Artikel 475c (Beslagvrije voet periodieke betalingen)
1. Een beslagvrije voet is verbonden aan vorderingen tot periodieke betaling van:
a. uitkeringen op grond van de Participatiewet; b. uitkeringen op grond van overige sociale zekerheidswetten, uitgezonderd kinderbijslag onder welke benaming ook; c. uitkeringen of buitengewone pensioenen op grond van een wettelijke regeling voor oorlogsgetroffenen; d. de bedragen – onder de naam bezoldiging of welke benaming ook – waarop een ambtenaar als bedoeld in artikel 3 van de Ambtenarenwet 2017 als zodanig uit hoofde van zijn dienstbetrekking aanspraak heeft alsmede de bedragen – onder de benaming pensioen, wachtgeld, uitkering of welke benaming ook – waarop een gewezen ambtenaar als zodanig uit hoofde van zijn vroegere dienstbetrekking aanspraak heeft of waarop zijn nagelaten betrekkingen uit hoofde van zijn overlijden aanspraak hebben; e. loon; f. uitkeringen uit levens-, invaliditeits-, ongevallen- of ziekengeldverzekering; g. pensioen en lijfrente, waaronder mede worden verstaan uitkeringen ten laste van een lijfrenterekening of ten laste van de waarde van een lijfrentebeleggingsrecht als bedoeld in artikel 3.126a, vierde en zesde lid, van de Wet inkomstenbelasting 2001; h. inkomstenbelasting begrepen in een voorlopige teruggaaf als bedoeld in artikel 13, tweede lid, van de Algemene wet inzake rijksbelastingen; i. uitkeringen tot levensonderhoud, verschuldigd krachtens Boek 1 van het Burgerlijk Wetboek, of tot vergoeding van schade door het derven van levensonderhoud; j. een tegemoetkoming als bedoeld in artikel 2, eerste lid, onderdeel h, van de Algemene wet inkomensafhankelijke regelingen, met uitzondering van de kinderopvangtoeslag, bedoeld in artikel 1.5 van de Wet kinderopvang en kwaliteitseisen peuterspeelzalen.
2. De beslaglegger legt beslag op de vorderingen tot periodieke betaling, bedoeld in het eerste lid, in de volgorde van de onderdelen in dit lid. Indien sprake is van meerdere vorderingen tot periodieke betaling binnen een onderdeel gaat de hoogste vordering voor.
3. In afwijking van het tweede lid kan de beslaglegger beslag leggen op een vordering tot periodieke betaling die later is opgenomen in de volgorde van de onderdelen in het eerste lid, indien hij ter invordering van zijn vordering tot aan de vastgestelde beslagvrije voet bij deze periodieke betaling kan volstaan met een beslag onder één derde en hij bij toepassing van het tweede lid genoodzaakt is onder meerdere derden beslag te leggen.
4. Indien reeds beslag ligt op een andere vordering tot periodieke betaling houdt de beslaglegger die het latere beslag legt bij de vaststelling van de hoogte van de beslagvrije voet rekening met dit beslag.

*AANGELEVERDE GEGEVENS*
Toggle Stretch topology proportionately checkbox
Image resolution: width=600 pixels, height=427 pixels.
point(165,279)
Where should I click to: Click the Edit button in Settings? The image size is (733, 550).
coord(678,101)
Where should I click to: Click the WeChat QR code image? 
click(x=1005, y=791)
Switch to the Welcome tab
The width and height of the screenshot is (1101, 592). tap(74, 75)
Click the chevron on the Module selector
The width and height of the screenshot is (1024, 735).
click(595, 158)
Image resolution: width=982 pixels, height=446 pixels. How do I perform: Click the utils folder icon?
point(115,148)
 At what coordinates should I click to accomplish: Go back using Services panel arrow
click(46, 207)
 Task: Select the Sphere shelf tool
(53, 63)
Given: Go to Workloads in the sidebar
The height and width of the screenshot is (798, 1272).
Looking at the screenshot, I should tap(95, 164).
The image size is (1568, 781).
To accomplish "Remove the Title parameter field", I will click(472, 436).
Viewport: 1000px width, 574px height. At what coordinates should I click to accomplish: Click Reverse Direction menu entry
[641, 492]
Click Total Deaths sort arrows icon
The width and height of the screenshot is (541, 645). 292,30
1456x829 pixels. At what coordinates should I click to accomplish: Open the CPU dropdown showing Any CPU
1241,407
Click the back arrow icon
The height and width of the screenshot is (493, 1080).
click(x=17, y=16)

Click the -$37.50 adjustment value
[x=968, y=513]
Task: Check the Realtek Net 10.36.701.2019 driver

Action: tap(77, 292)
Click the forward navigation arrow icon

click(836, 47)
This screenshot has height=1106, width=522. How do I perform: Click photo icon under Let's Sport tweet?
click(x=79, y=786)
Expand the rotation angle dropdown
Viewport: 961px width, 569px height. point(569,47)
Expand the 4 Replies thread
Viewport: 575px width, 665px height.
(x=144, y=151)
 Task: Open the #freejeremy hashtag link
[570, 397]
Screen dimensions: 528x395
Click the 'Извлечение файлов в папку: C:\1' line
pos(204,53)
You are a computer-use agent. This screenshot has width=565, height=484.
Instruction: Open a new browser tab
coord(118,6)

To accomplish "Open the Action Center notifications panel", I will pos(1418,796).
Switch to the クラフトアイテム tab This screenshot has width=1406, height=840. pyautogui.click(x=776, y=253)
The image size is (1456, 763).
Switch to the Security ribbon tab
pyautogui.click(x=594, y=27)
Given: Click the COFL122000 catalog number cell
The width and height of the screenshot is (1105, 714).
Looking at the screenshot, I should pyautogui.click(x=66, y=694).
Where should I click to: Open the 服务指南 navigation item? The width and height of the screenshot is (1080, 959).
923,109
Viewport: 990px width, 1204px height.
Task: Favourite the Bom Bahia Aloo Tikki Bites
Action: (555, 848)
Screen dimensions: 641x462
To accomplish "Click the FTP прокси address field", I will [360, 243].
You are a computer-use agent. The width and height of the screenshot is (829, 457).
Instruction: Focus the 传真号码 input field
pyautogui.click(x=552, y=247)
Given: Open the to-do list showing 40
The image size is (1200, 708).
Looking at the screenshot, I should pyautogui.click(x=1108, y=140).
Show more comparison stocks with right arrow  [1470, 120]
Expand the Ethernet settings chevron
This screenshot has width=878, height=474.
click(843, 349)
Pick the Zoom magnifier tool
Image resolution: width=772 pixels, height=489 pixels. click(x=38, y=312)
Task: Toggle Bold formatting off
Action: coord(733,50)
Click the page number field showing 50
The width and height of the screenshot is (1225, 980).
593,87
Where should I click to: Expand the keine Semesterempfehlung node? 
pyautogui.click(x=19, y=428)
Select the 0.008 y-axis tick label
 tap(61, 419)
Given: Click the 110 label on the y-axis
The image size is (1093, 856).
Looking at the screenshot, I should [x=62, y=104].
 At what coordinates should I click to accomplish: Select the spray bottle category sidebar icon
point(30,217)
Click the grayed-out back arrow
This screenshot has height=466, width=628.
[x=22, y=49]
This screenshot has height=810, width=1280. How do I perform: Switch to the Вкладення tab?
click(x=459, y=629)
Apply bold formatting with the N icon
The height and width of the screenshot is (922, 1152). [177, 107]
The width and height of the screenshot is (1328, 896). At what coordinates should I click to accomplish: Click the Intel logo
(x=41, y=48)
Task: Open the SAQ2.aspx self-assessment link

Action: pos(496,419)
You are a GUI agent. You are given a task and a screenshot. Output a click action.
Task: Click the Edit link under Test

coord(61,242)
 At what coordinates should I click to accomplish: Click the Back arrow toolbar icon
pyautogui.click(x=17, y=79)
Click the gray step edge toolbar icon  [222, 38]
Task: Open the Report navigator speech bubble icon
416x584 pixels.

*TAAKVEREISTEN*
Geef uit het artikel over de beslagvrije voet letterlijk het fragment terug dat begint bij de woorden "2. De beslaglegger" en stopt na "hoogste vordering voor.". De lijst komt uit een andere bron dan het artikel over de beslagvrije voet.

*TAAKRESULTAAT*
2. De beslaglegger legt beslag op de vorderingen tot periodieke betaling, bedoeld in het eerste lid, in de volgorde van de onderdelen in dit lid. Indien sprake is van meerdere vorderingen tot periodieke betaling binnen een onderdeel gaat de hoogste vordering voor.